**Exercise prompt:** Your copy should hold only the lines from the one with "Where should I" to the one with "Screen dimensions: 339x254", both included, each exactly as it stands below, with no pictures.

Dataset items:
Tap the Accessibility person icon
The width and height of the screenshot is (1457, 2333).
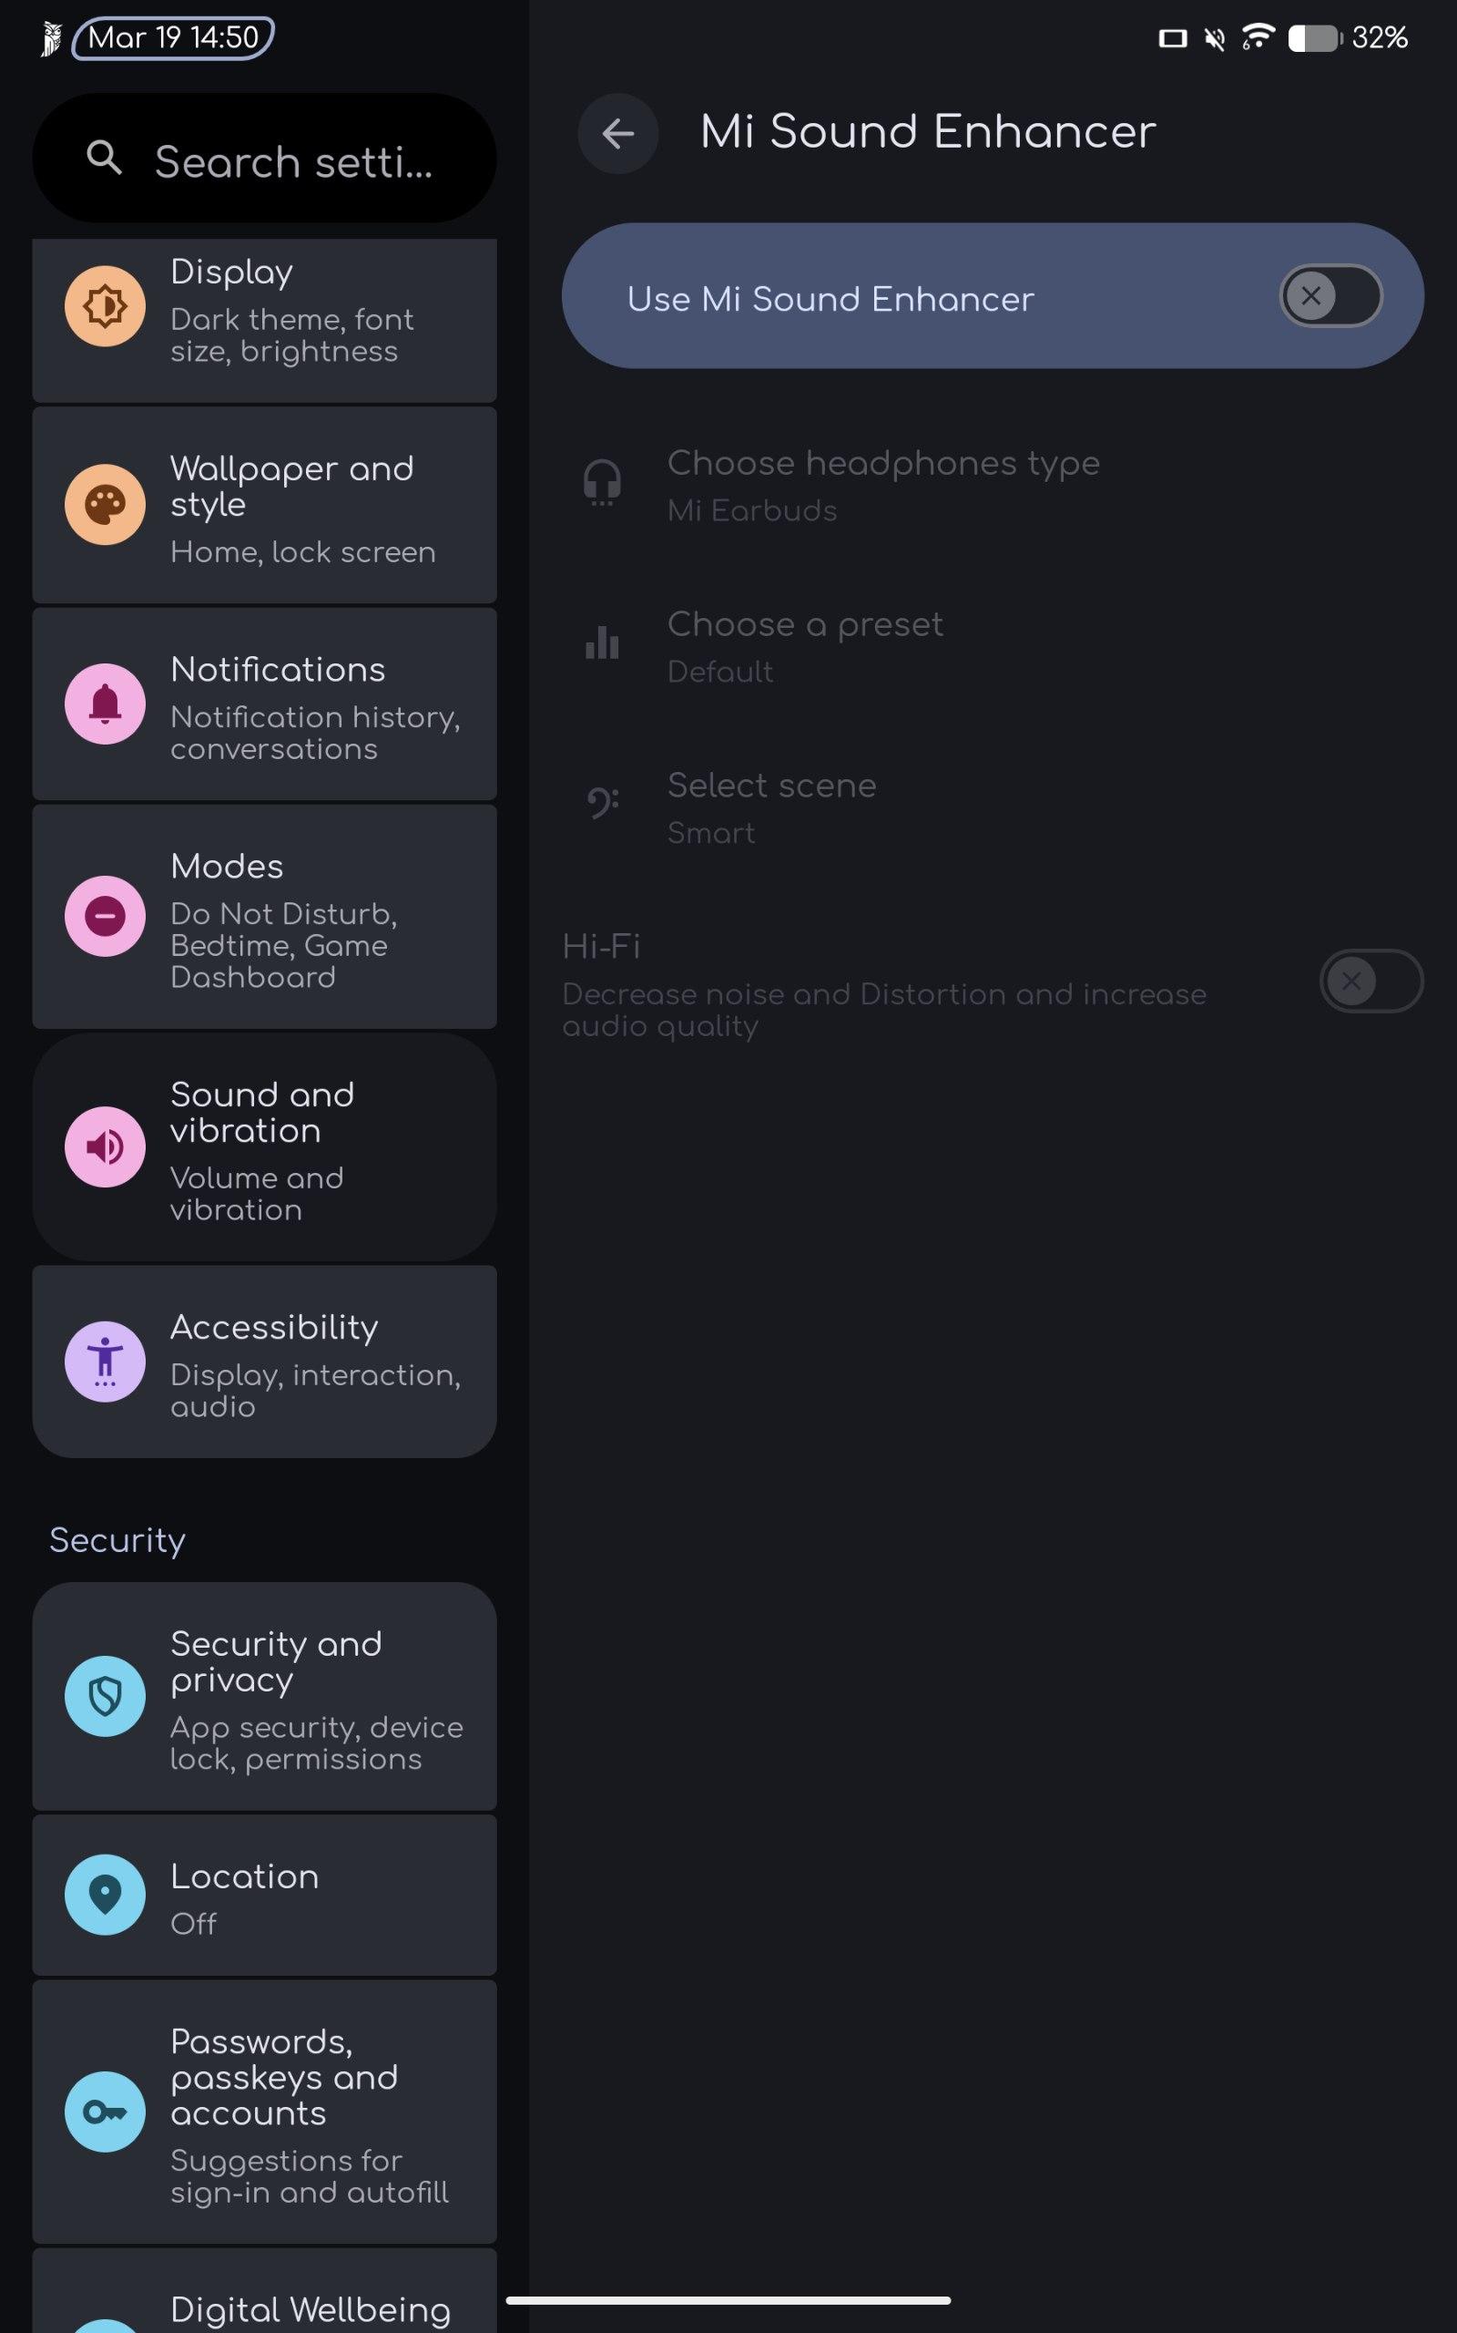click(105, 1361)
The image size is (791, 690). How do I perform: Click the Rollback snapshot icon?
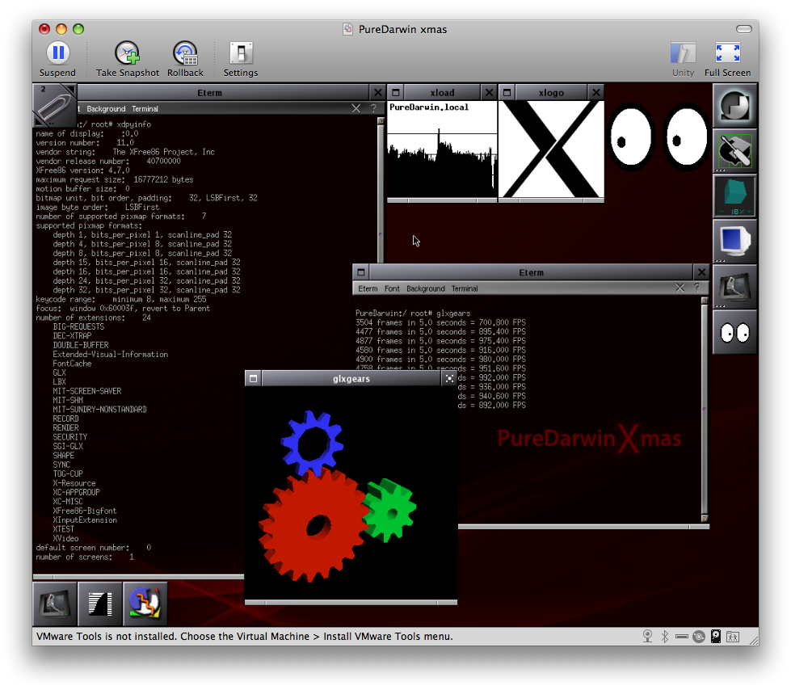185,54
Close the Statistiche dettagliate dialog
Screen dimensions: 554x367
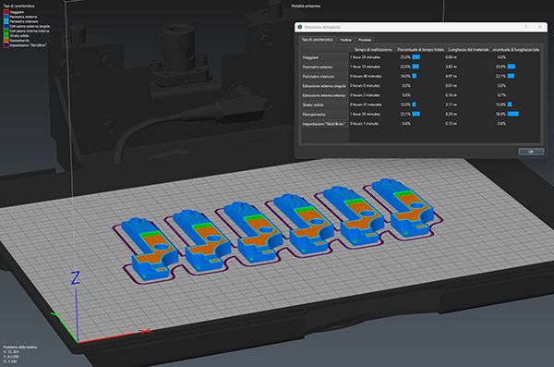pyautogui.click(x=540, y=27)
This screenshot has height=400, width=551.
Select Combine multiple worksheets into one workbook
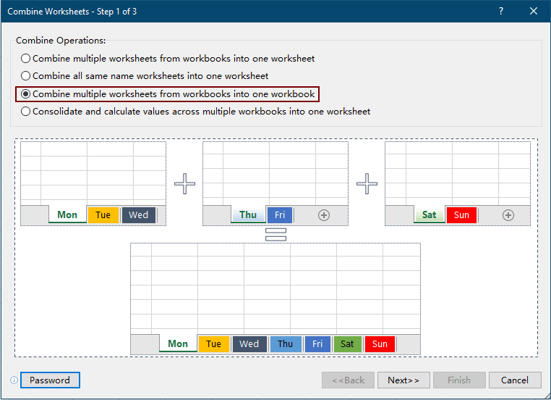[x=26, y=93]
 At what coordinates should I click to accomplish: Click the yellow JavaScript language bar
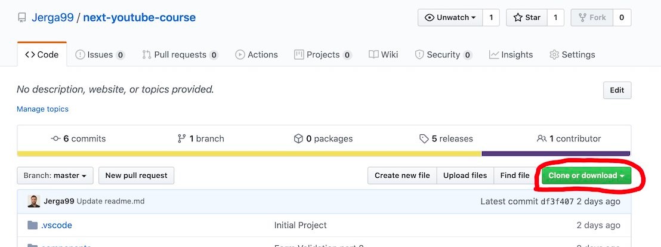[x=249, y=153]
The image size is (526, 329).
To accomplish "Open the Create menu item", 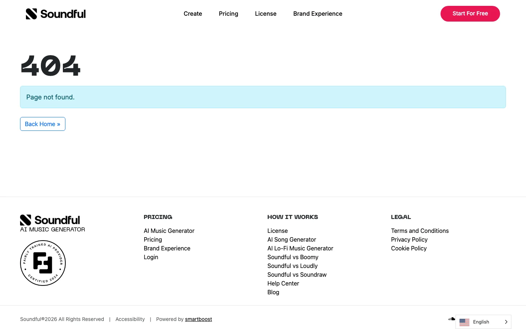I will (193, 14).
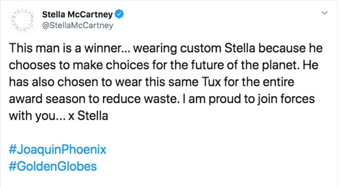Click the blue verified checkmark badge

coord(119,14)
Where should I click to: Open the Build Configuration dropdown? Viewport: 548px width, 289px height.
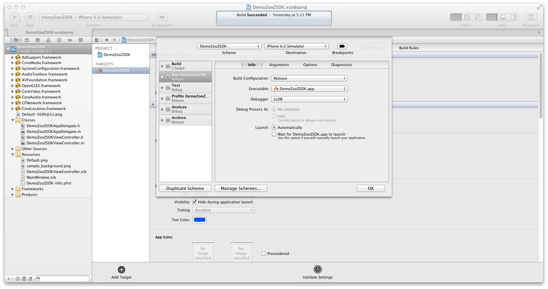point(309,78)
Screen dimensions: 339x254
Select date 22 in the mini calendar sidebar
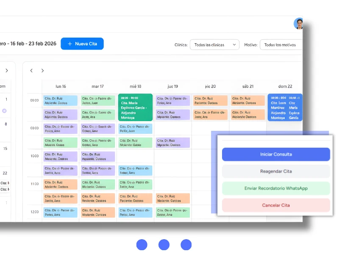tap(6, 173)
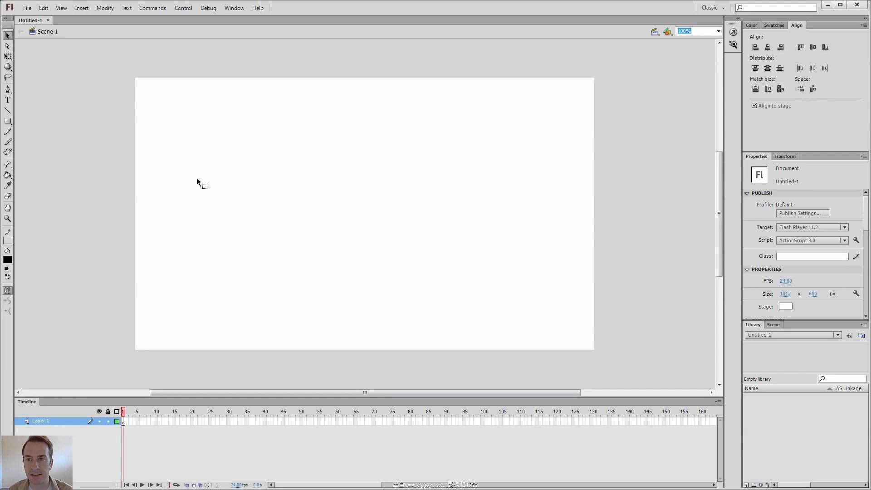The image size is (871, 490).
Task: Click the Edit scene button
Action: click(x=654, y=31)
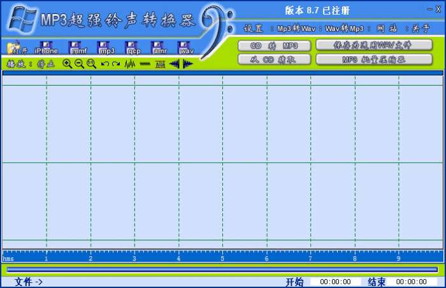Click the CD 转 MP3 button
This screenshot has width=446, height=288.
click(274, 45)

**Exercise answer:**
Where should I click to: Open the Build Configuration dropdown? Viewport: 548px width, 289px height.
point(309,78)
Screen dimensions: 339x254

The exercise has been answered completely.